Я сквозь волны, дрожавшие, как жалюзи,
Любовался прославленною Атлантидой.
А вот подстрочник той же строфы:
Я видел низкое солнце, запятнанное мистическими ужасами,
Освещающее долгими фиолетовыми сгущениями
Подобные актерам древней трагедии
Волны, катящие вдаль свою дрожь лопастей!
Откуда Бродский взял, к примеру, Атлантиду? Можно бы выстроить туманную теорию о том, что как раз историю Атлантиды и можно считать «древней трагедией». Но, боюсь, пришла она не с этого конца – а из перевода Эльснера, где возникла от отчаянной невозможности зарифмовать «Флориду». От оригинала в переводе остается как-то непомерно мало: отдаленно похожие на него «пятна на солнце» (коим ведется учет, и таковому учету нужно еще и завидовать). Может быть, еще и «жалюзи», а «жалюзи», слово французское (букв. «зависть», но также и «жалюзи»), – и перед нами перевод с французского на французский.
Строф, подобных процитированным, увы, немало.
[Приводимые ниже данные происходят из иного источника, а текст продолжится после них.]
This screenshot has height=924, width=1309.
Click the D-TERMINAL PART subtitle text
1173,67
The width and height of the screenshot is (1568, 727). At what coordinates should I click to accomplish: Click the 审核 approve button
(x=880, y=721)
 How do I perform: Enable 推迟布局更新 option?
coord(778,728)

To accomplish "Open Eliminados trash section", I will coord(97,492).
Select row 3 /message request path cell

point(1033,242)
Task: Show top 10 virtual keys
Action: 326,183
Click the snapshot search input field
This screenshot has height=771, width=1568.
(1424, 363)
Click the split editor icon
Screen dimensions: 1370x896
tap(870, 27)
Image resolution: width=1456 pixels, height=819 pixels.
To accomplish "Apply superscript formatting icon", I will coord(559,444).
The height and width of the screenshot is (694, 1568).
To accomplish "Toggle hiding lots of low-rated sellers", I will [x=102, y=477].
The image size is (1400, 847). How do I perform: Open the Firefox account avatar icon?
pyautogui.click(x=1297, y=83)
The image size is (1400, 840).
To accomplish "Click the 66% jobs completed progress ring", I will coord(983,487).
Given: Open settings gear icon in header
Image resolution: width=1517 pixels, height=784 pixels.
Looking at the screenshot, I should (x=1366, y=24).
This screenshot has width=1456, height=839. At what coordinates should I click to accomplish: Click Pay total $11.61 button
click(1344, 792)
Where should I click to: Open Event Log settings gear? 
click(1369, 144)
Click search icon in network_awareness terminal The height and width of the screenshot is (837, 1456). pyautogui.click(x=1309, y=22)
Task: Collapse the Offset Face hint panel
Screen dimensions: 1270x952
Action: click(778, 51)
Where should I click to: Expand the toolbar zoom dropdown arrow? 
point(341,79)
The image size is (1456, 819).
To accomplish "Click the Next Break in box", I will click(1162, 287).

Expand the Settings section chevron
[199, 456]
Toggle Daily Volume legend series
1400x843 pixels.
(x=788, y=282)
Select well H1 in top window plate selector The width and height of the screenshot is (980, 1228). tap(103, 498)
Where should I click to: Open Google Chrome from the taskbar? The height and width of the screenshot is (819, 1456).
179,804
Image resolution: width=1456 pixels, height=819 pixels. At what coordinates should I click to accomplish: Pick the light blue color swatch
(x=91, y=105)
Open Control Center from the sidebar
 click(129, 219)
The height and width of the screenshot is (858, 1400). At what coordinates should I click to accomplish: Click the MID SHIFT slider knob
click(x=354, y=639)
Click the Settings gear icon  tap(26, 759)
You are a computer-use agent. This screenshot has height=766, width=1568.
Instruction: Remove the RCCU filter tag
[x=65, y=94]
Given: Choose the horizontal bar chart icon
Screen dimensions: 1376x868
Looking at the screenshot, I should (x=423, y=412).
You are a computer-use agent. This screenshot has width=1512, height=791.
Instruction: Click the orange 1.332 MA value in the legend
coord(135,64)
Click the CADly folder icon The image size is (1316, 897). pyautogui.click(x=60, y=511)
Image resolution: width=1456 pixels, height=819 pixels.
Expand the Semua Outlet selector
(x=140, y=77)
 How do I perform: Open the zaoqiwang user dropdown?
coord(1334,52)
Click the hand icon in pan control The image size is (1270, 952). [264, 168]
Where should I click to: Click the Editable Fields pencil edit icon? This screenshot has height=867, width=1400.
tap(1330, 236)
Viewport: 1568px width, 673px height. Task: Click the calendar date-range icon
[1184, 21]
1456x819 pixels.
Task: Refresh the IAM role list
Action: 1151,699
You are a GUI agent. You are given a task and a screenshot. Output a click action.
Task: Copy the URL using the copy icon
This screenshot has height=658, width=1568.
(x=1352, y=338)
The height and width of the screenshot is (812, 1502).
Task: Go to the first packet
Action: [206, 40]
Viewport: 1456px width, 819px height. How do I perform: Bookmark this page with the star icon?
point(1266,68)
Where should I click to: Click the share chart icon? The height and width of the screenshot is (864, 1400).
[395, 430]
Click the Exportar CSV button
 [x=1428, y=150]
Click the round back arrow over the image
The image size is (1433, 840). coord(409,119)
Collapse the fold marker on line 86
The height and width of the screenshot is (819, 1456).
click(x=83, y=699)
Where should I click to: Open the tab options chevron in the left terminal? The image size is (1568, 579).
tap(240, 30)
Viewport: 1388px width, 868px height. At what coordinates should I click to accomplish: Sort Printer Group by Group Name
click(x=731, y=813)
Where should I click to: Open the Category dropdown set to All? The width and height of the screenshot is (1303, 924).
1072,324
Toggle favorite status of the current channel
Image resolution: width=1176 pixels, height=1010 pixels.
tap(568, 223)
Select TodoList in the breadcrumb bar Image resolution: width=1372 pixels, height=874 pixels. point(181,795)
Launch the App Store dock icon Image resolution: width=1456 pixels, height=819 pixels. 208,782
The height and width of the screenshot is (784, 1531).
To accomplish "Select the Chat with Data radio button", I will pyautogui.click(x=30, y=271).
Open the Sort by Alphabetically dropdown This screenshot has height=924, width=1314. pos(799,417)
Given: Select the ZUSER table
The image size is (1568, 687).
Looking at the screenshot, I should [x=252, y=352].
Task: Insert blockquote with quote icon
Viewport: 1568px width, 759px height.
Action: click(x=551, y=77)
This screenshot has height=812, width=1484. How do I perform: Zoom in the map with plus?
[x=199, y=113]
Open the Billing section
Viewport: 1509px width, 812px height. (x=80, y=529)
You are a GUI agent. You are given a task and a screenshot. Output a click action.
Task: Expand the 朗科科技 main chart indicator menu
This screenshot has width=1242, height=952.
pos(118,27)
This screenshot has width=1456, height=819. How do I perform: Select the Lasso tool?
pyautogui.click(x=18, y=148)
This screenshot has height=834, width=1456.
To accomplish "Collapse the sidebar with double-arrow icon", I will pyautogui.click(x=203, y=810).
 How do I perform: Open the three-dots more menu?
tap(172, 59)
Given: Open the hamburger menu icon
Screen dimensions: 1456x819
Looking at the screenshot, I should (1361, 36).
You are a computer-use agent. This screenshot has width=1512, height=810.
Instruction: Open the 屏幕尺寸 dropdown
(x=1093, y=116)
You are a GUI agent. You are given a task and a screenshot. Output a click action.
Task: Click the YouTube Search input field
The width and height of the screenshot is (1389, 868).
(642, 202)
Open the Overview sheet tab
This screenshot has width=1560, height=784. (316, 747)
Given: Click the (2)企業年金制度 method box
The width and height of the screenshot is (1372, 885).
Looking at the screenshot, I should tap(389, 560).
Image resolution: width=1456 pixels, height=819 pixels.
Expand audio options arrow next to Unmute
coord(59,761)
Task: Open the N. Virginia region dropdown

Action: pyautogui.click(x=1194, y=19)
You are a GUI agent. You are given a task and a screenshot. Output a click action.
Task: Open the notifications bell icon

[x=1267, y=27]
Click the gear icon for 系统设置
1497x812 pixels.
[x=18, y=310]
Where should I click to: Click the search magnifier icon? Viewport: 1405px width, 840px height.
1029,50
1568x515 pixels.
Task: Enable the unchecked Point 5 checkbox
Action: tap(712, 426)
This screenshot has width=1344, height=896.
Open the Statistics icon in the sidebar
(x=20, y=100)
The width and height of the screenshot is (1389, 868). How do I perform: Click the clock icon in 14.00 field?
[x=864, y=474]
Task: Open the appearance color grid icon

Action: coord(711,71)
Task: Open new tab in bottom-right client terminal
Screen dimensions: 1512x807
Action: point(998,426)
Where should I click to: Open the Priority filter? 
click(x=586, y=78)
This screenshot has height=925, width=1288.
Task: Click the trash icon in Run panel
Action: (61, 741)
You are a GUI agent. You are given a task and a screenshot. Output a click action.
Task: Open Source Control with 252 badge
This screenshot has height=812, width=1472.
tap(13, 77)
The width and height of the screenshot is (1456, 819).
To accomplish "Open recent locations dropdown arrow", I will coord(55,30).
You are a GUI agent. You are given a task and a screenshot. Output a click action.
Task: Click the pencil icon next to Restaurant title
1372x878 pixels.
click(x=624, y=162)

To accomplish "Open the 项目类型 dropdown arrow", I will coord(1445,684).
Есть, конечно, и редкостные удачи – труднейшая первая строфа (в целом достаточно неуклюжая у самого Рембо), или, скажем, 20-я строфа[0.72]. Но в общем и целом этот создавший целую эпоху в советском Рембо перевод, вызвавший к жизни «Парижскую оргию» в переложении Э. Багрицкого и А. Штейнберга[0.73], напоминает малолетка-богатыря, вырывающего дубы с корнем и совершенно не думающего, что они, может быть, не так уж зря росли свои триста лет или больше.
Между тем заслуга перевода Бродского поистине огромна: именно он инспирировал целый литературный стиль перевода, отголоски которого дожили до 80-х годов. В конечном счете к нему (если уж нужно искать предшественников) восходит своей традицией и версия Антокольского, по сути, грешащего лишь некоторыми неверно прочитанными словами и незнанием текста Дьеркса, грехи эти весьма невелики по сравнению с тем, что натворило большинство других переводчиков. Н. Любимов в предисловии к книге избранных переводов Антокольского «От Беранже до Элюара» (Прогресс, 1966), процитировал несколько строф из «Пьяного корабля», в том числе ту самую строфу девятую, которая только что была сравнена с ее подстрочником при разборе перевода Бродского.
Я узнал, как в отливах таинственной меди
Меркнет день и расплавленный запад лилов,
Как, подобно развязкам античных трагедий,
Потрясает прибой океанских валов.
«Такие стихи не нуждаются в комментариях. Они говорят сами за себя, как всякие прекрасные стихи. Они пленяют, они потрясают». Любимов называет переводы Антокольского из Рембо одним из высочайших достижений русского поэтического перевода в целом.
Со словами Любимого можно бы и согласиться… да кабы не анапест. Даже Вильгельм Левик, даже Владимир Микушевич свои сделанные в молодости анапестом переводы из Бодлера с годами понемногу перерабатывали в шестистопный ямб. К счастью, в переводе Антокольского нет придуманного Бродским «выворачивания» рифмовки Рембо – неизвестно зачем там, где первой стояла женская рифма, второй – мужская, Бродский сделал наоборот. А о переводе Антокольского необходимо помнить тем, кто выбирает сходный ключ в новых переводах (не рассматриваемый здесь перевод Е. Головина, к примеру) – хуже быть не должно.